INFORMATION START

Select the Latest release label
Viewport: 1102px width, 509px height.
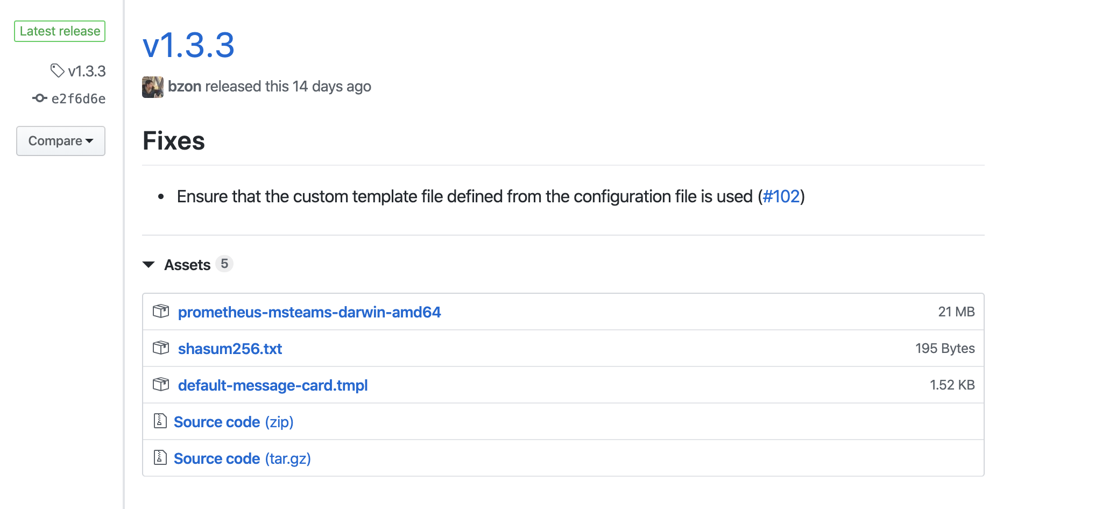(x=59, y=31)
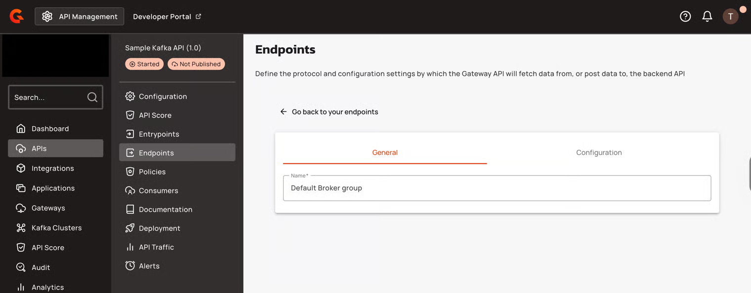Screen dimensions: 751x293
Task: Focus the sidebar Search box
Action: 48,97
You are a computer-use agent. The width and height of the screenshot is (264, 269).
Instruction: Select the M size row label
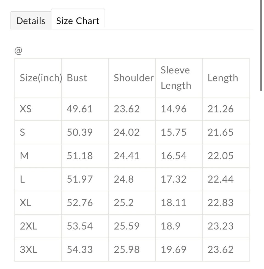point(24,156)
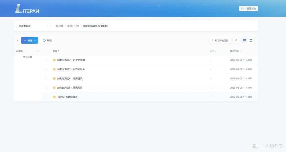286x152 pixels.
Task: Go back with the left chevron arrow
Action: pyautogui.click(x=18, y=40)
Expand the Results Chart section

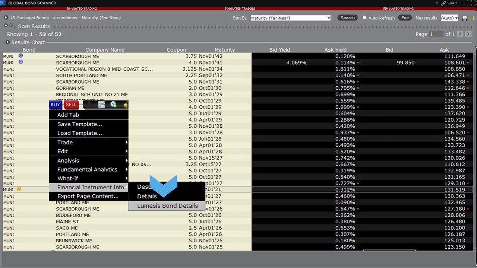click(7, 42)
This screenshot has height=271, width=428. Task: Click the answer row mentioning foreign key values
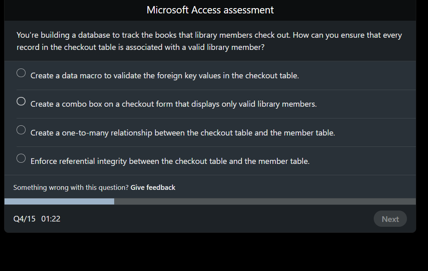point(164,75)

INFORMATION END

# [WORK TASK]
Each line of the data above must be reproduced as written. Skip the pictures.

# [SOLUTION TO THIS PROBLEM]
Select the Latest release label
Viewport: 1102px width, 509px height.
(x=59, y=31)
Screen dimensions: 751x293
Task: Focus the sidebar Search box
Action: 48,97
You are a computer-use agent. The width and height of the screenshot is (264, 269).
Instruction: Select the M size row label
point(24,156)
286x152 pixels.
Task: Go back with the left chevron arrow
Action: pyautogui.click(x=18, y=40)
Expand the Results Chart section

click(7, 42)
This screenshot has height=271, width=428. Task: Click the answer row mentioning foreign key values
point(164,75)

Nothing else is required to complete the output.